The world of classical music continued to open up to us through opportunities to play with other ensembles and orchestras in East Africa. We got an invite to play Tchaikovsky’s iconic 5th Symphony in 2015 with the Dar Choral Society. We were a small group of strings from Kenya joining an ensemble of musicians from Tanzania, Uganda and South Africa. Naturally, we met at the ballet studio to figure out our parts together and went on to perform well in the ensemble. 

Then came another invite in 2017, from the musical director of KNYO then, to audition for an intercultural orchestra in the UK. The required audition material was familiar to us as we had, by then, encountered these pieces in our lessons, or individual exploration of classical music. We saw so much of each other that it made perfect sense to record our audition videos together one evening after Saturday rehearsal. It helped to be in a collective for morale. Four of us managed to go for the UK training, another milestone that the walls of the ballet studio bore witness to.

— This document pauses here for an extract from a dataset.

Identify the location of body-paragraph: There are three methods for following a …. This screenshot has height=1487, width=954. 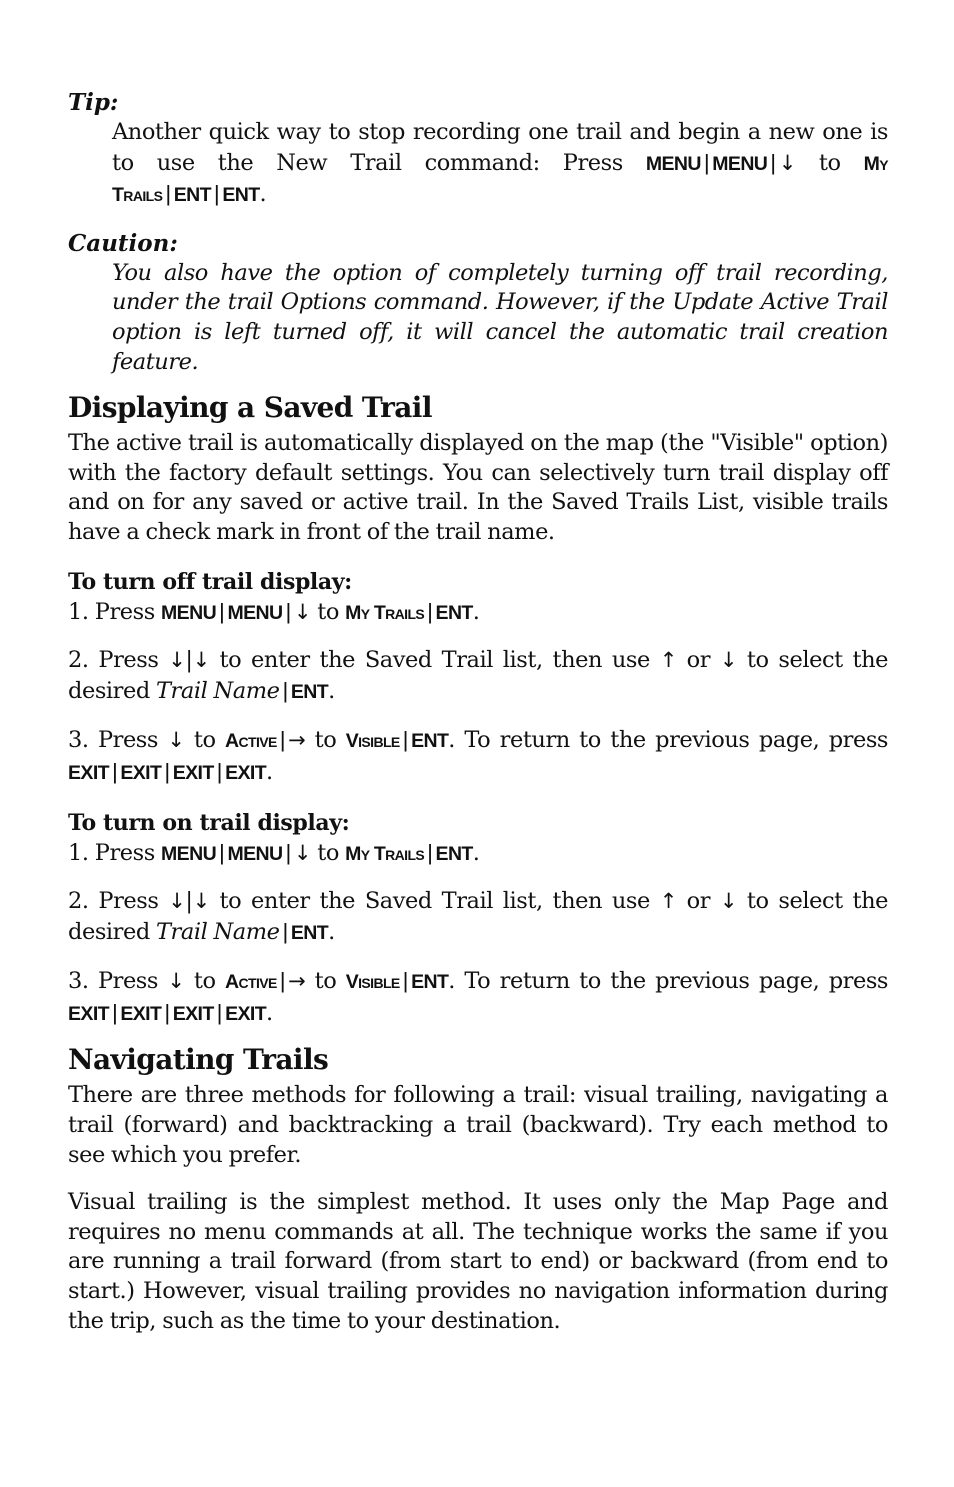
(478, 1125).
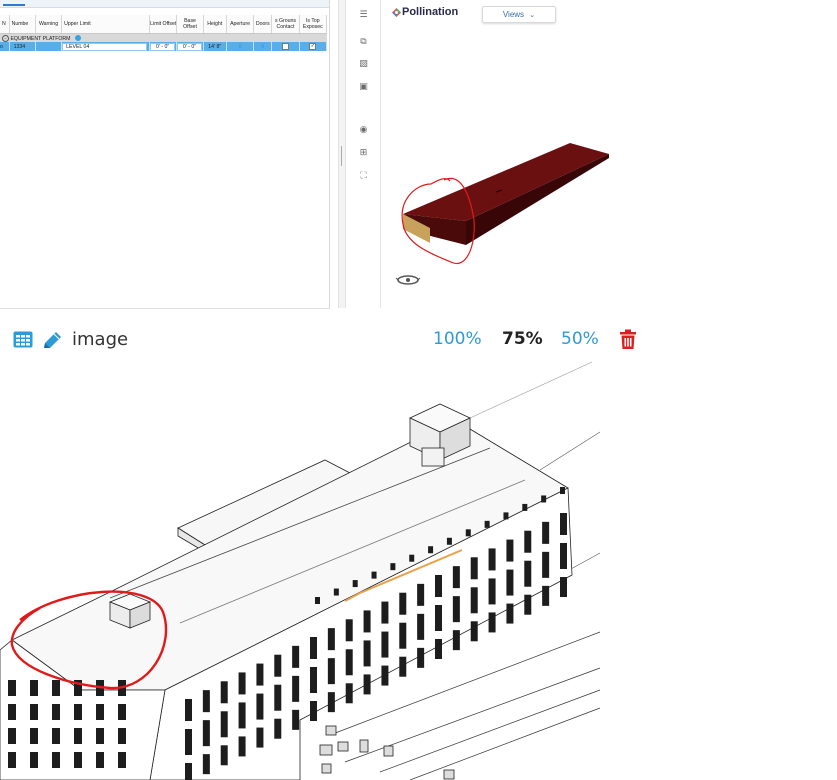  I want to click on cell-doors: 0, so click(263, 46).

We have been lucky to have the world come to us, as well, through visits by top musicians giving masterclasses and workshops in Nairobi. Through their stopping here, we’ve travelled across cultures and tapped into many years of experience of rich music-making, stepping into centuries-old traditions, and adding our interpretation to the canon. A good number of us now tutor our individual instruments across the country. The number of instrumentalists and full-time musicians has grown, as well as Kenyan musicians arranging and composing pieces for orchestra and varied ensembles. There is also a growing classical music audience that, like the performers on stage, is full of young people.

Music remains an oasis that gives shape to feelings and emotions I cannot always find the words for. At any moment, there exists music I could play or listen to that matches the day’s changing light, and in the same breath, life’s changing seasons. Over time, I have gotten deeply fascinated by chamber music, a chance to have a closer conversation through the music in a more intimate setting, such as the string quartet I currently play in with my dear friends. To contribute fully in chamber music and for my solo performances, I’ve learnt to dedicate hours to individual practice and the beauty of this process is that I am never truly alone when making music. I’m in the company of all the musicians who came before me and the living musicians whose work inspires me. I find endless inspiration in the music of Bach, especially his sonatas and partitas for solo violin, and when I’m not teaching the violin or on stage, this is likely what I’m exploring. I completely agree with Hilary Hahn, one of the greatest violinists of our time, when she says, “Bach is, for me, the touchstone that keeps my playing honest.” His music endures, because on one hand, it represents the beginnings of classical music and the forms that would come to define it and is, at the same time, future-facing for the limitless material it inspires in every genre to this day, be it pop or jazz.

When I play the violin, it is this dance with time that I am taking part in, with my present and past selves, plus all who came before me in this musical tradition, meeting myself where I am and inventing whatever self the music requires, blending the two to the moment and continuing this endless musical exploration, following the sound that summoned me.

***

*Photo by the author

Bernadette Muthoni

Bernadette Muthoni is a violinist and writer based in Nairobi. She explores life’s questions in words and sound. Her work has appeared on Debunk Media and she occasionally shares her poetry online and on stage.